The Bears now have two-thirds of their quarterback-centric offensive structure in place. 

According to multiple reports, Matt Nagy will hire former Oregon coach Mark Helfrich to be his offensive coordinator. The 44-year-old Helfrich was Oregon’s head coach from 2013-2016 and previously was the Ducks’ offensive coordinator under Chip Kelly from 2009-2012. 

Helrich, like Nagy, was a former quarterback himself and held jobs as a quarterbacks coach at Boise State, Arizona State, Colorado and Oregon. He broke into coaching in 1997, when former Oregon offensive coordinator and current Tampa Bay Buccaneers coach Dirk Koetter hired him as a graduate assistant. 
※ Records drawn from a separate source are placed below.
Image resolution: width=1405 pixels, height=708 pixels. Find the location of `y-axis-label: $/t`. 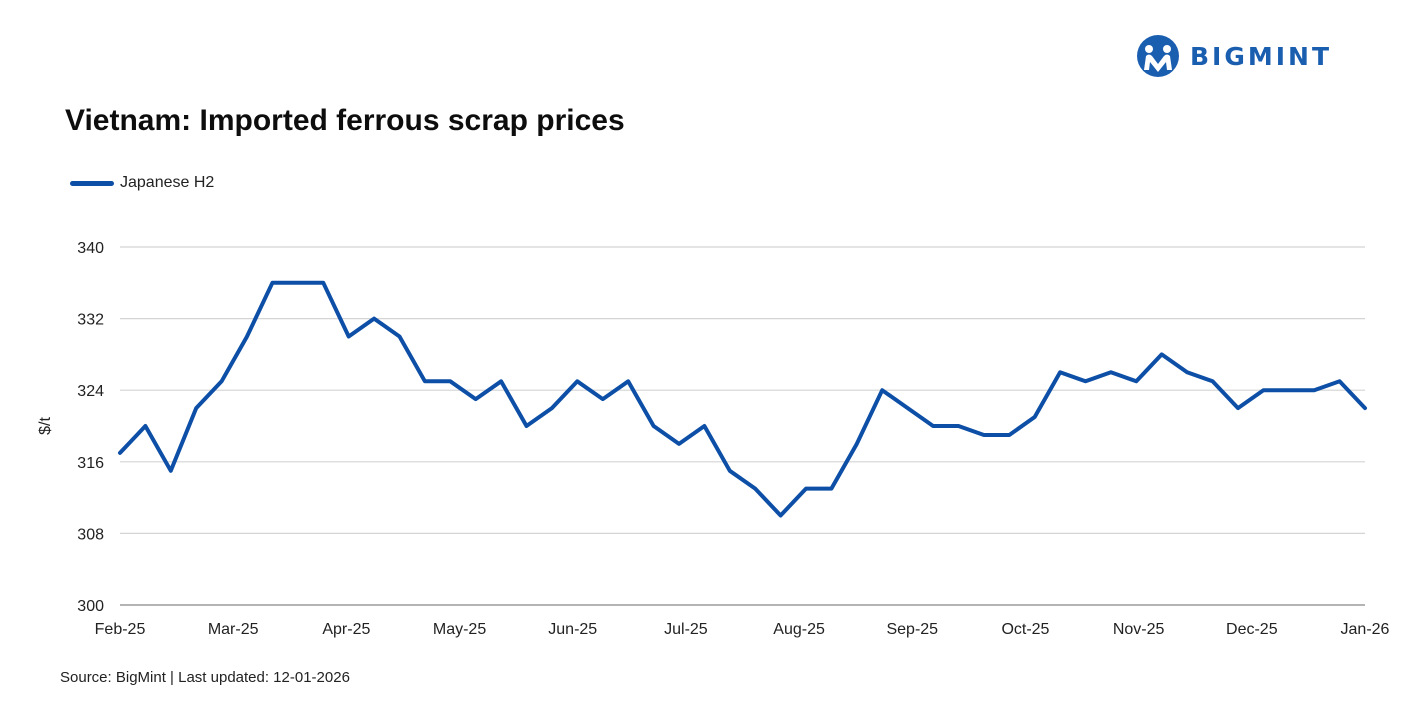

y-axis-label: $/t is located at coordinates (46, 426).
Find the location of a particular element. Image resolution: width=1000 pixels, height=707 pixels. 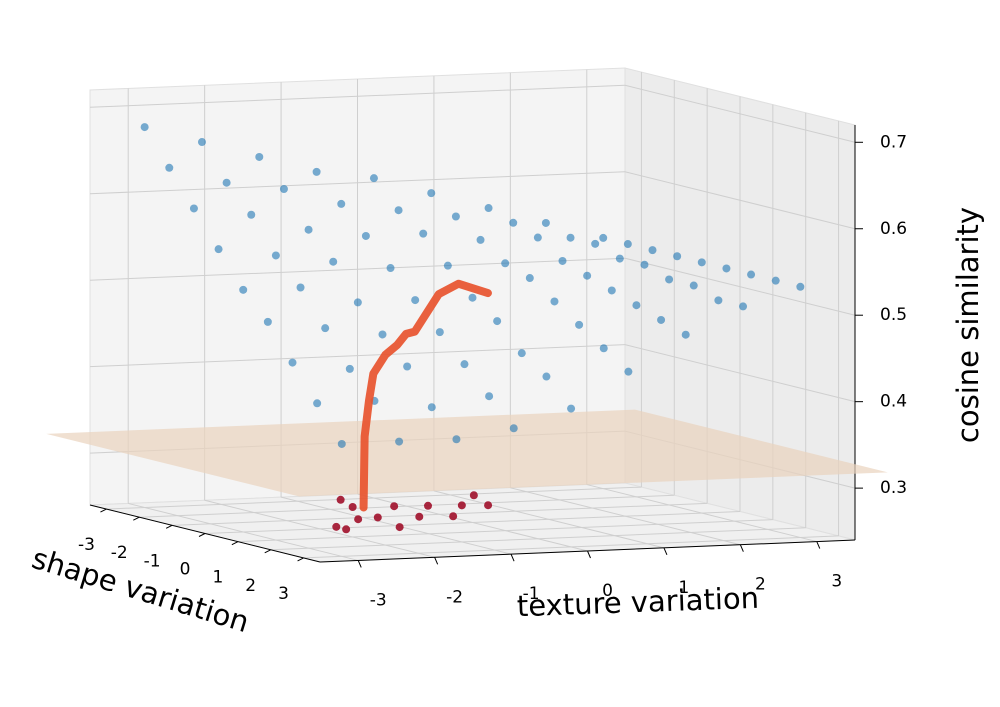

x-tick-label: -1 is located at coordinates (152, 561).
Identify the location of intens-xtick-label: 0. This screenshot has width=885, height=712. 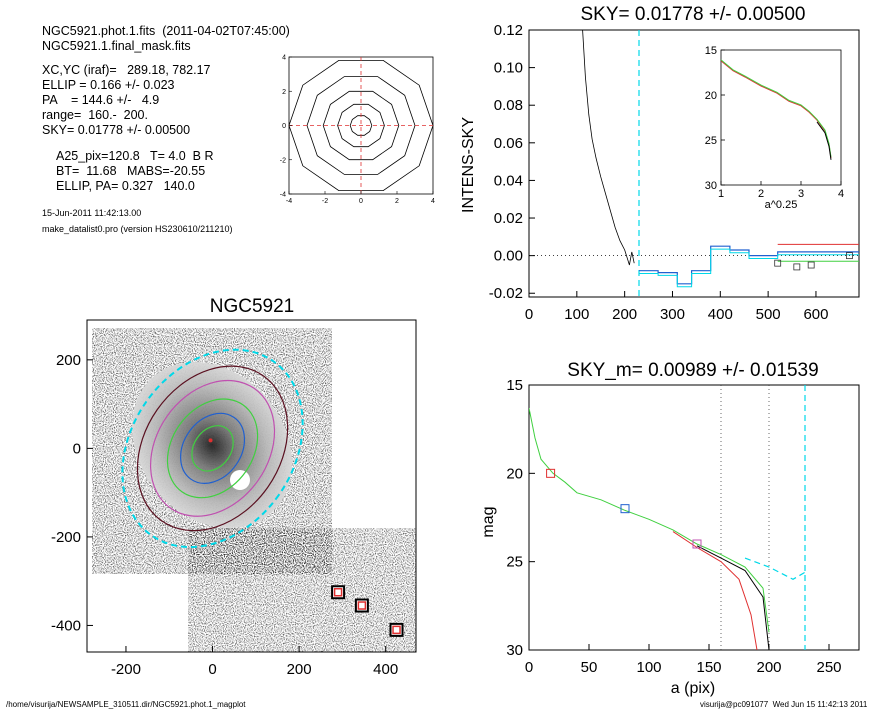
(529, 314).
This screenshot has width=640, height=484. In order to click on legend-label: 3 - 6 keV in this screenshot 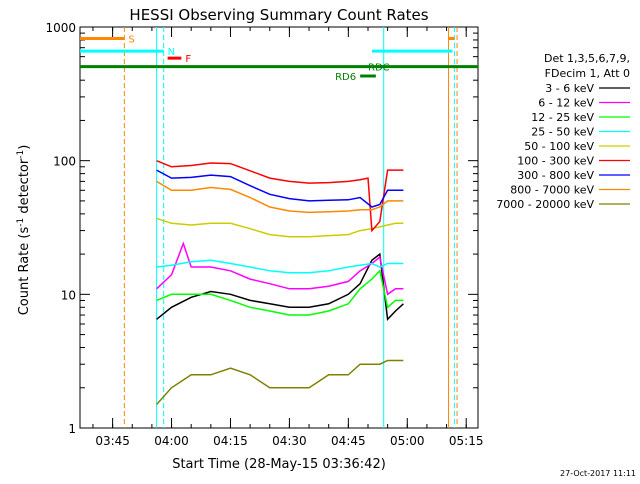, I will do `click(570, 88)`.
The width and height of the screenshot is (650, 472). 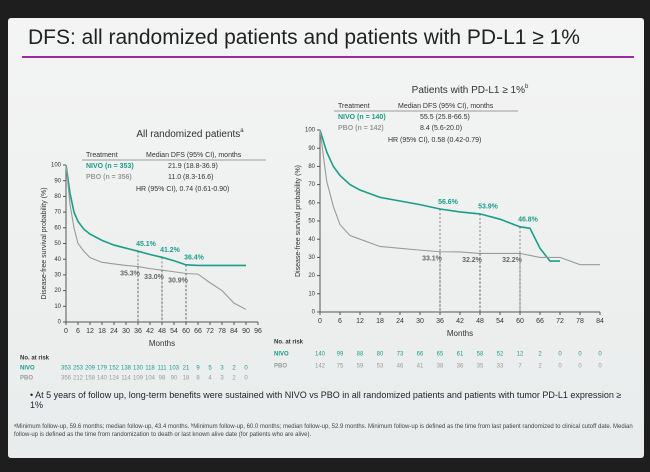 What do you see at coordinates (182, 190) in the screenshot?
I see `table-hr: HR (95% CI), 0.74 (0.61-0.90)` at bounding box center [182, 190].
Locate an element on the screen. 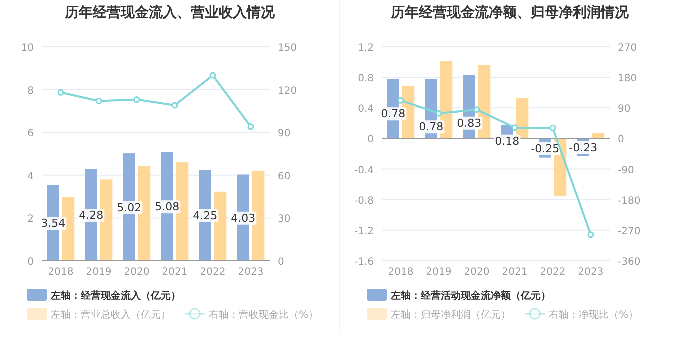 This screenshot has height=349, width=680. y-tick-label: -1.2 is located at coordinates (364, 232).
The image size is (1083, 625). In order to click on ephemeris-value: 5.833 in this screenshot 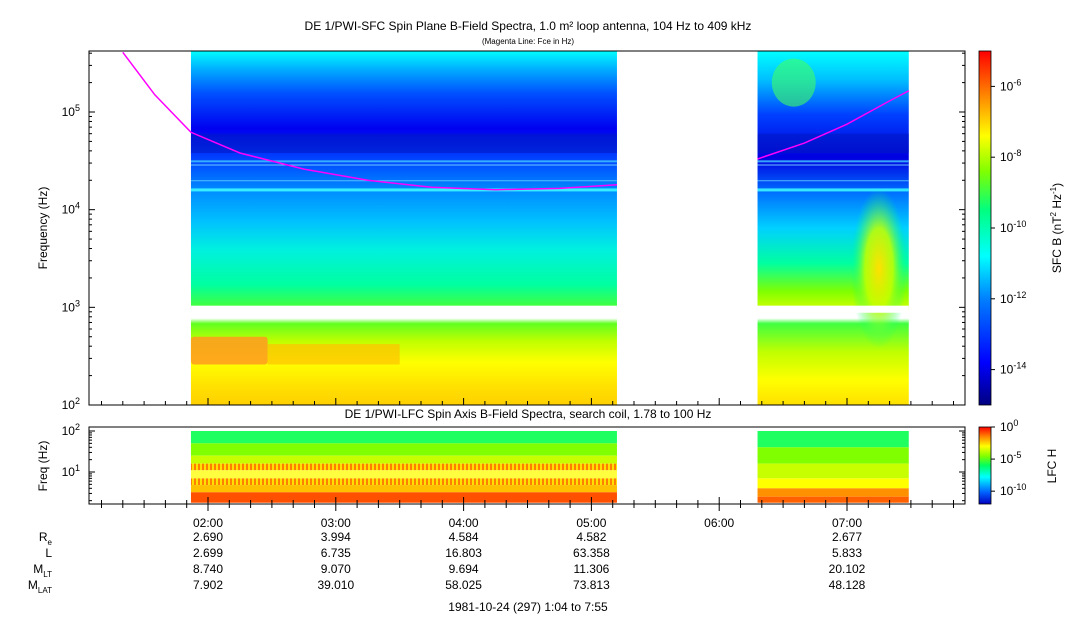, I will do `click(847, 553)`.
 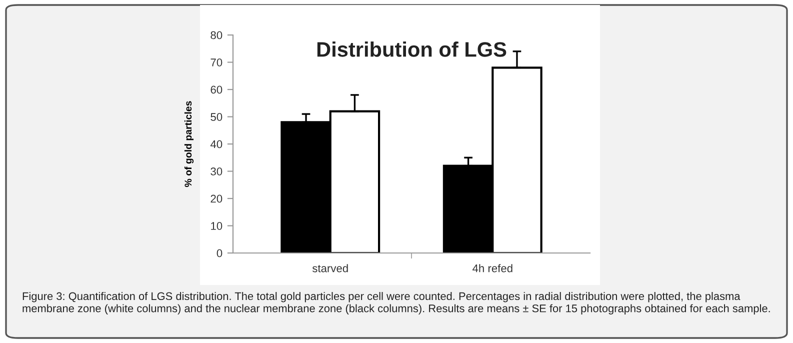 I want to click on caption: Figure 3: Quantification of LGS distribution. The total gold particles per cell were counted. Percentages in radial distribution were plotted, the plasma membrane zone (white columns) and the nuclear membrane zone (black columns). Results are means ± SE for 15 photographs obtained for each sample., so click(x=396, y=303).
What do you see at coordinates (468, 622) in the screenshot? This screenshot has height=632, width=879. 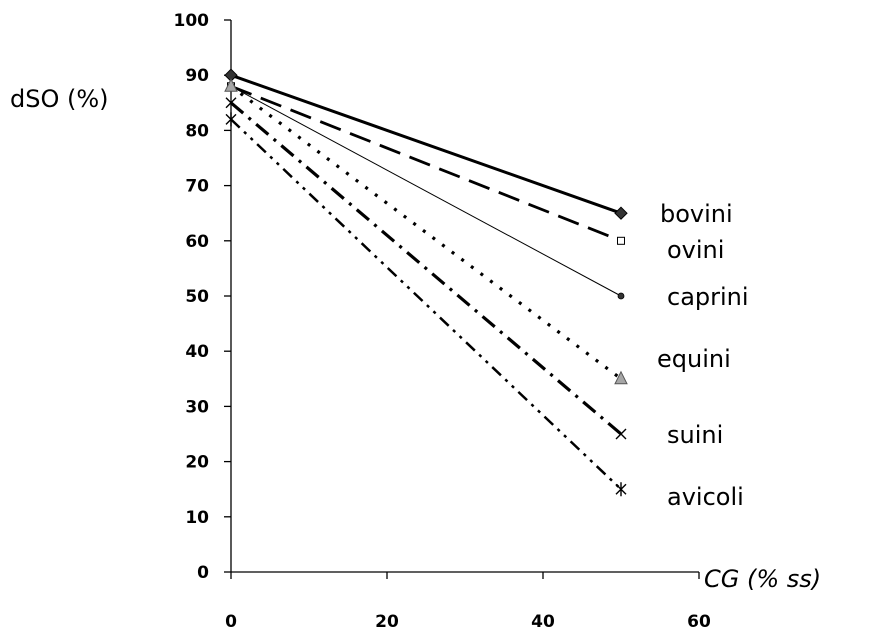 I see `x-tick-labels: 0 20 40 60` at bounding box center [468, 622].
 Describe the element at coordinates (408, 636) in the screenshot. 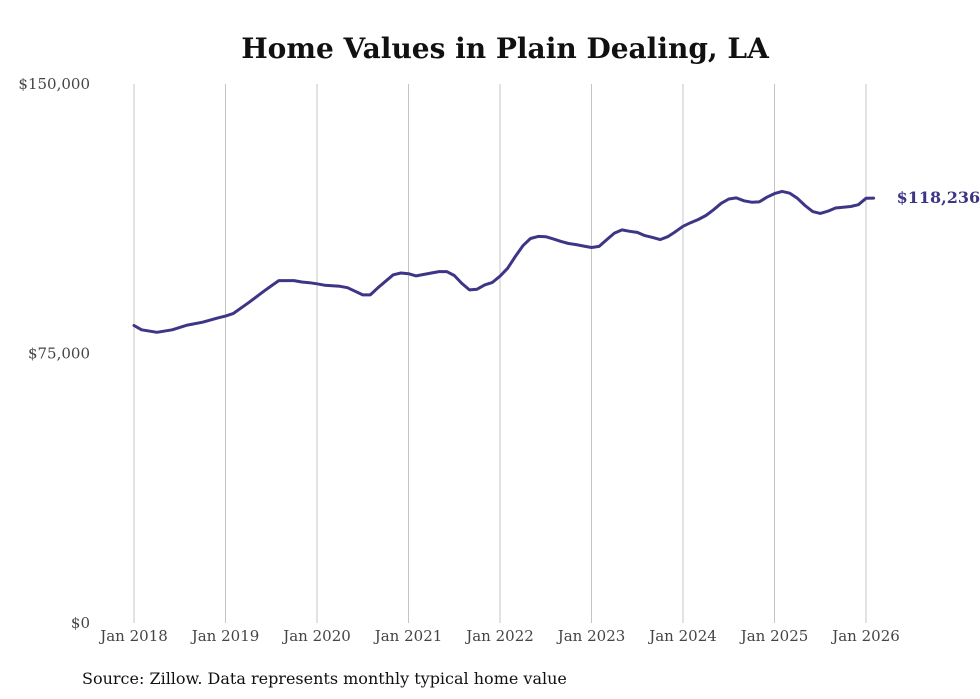

I see `x-tick-label: Jan 2021` at that location.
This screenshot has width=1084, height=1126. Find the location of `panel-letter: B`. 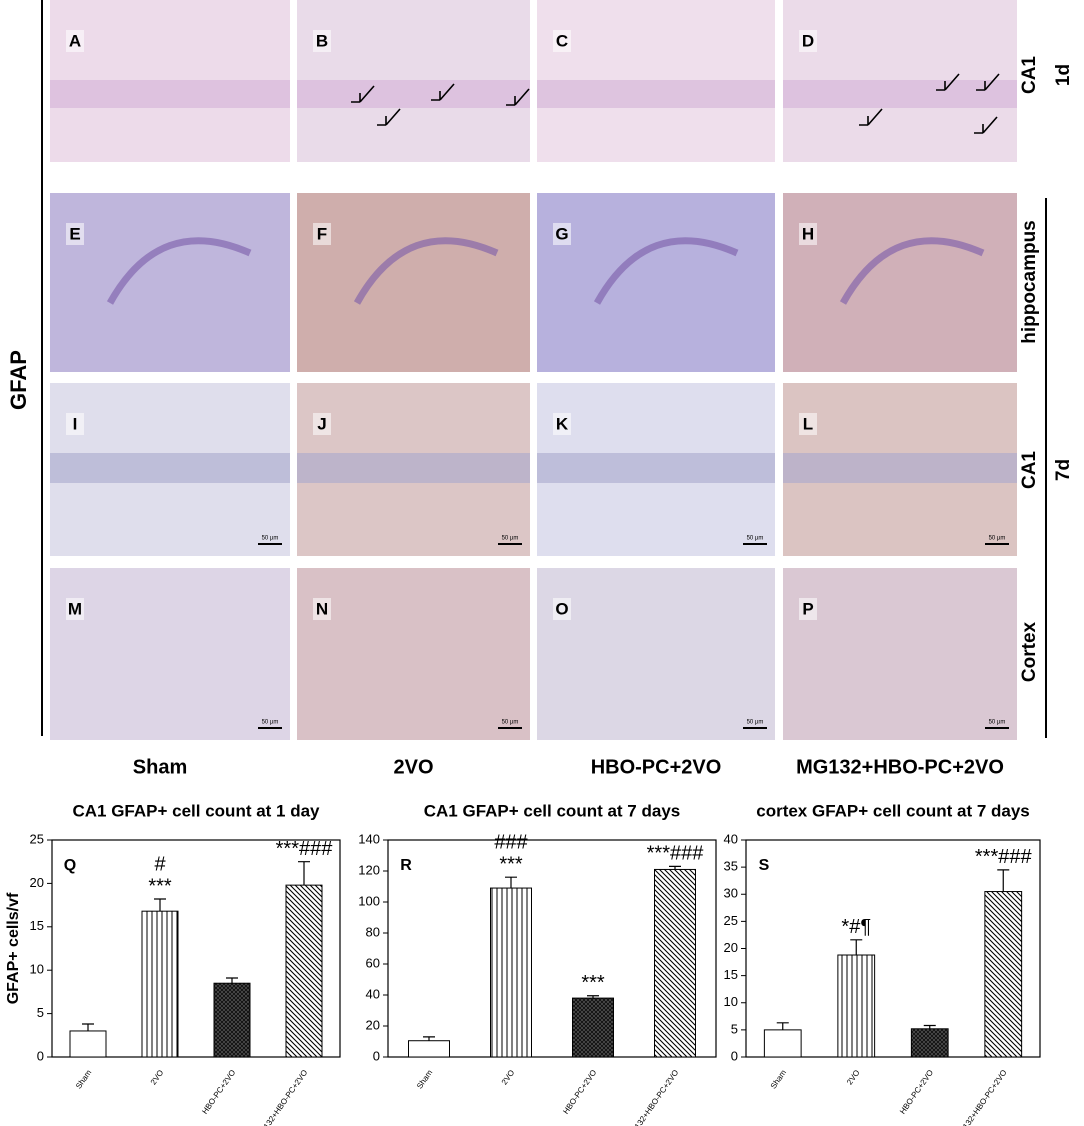

panel-letter: B is located at coordinates (322, 40).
In a Bleacher Report article about Helfrich from 2014, Koetter had this to say:

"He sees the game through the quarterback's eyes. We all have ideas, but if your quarterback can't execute those ideas, they are lines on a paper. Mark is as smart a football guy as I know."

While Nagy will call plays for the Bears’ offense, Helfrich will be important in designing concepts and providing ideas for what the offense will look like. Expect Helfrich’s time running Oregon’s innovative up-tempo spread offense to blend with Nagy’s modern west coast scheme to allow more creativity for Trubisky, Jordan Howard, Tarik Cohen and the rest of an offense that, outside of a few trick plays, felt stale and conservative under John Fox and Dowell Loggains in 2017. 

Helfrich hasn’t coached at the NFL level, but Nagy and the Bears clearly were not only sold on him, but sold him on their offensive coordinator job given this from ESPN’s Adam Rittenberg: 

Nagy said on Monday his play-calling style is “aggressive” which would seem to fit the bigger picture of Helfrich’s style, too. The best-case scenario for this pairing is that the Bears’ offense is a lot more effective — and aesthetically pleasing — than it was in 2017.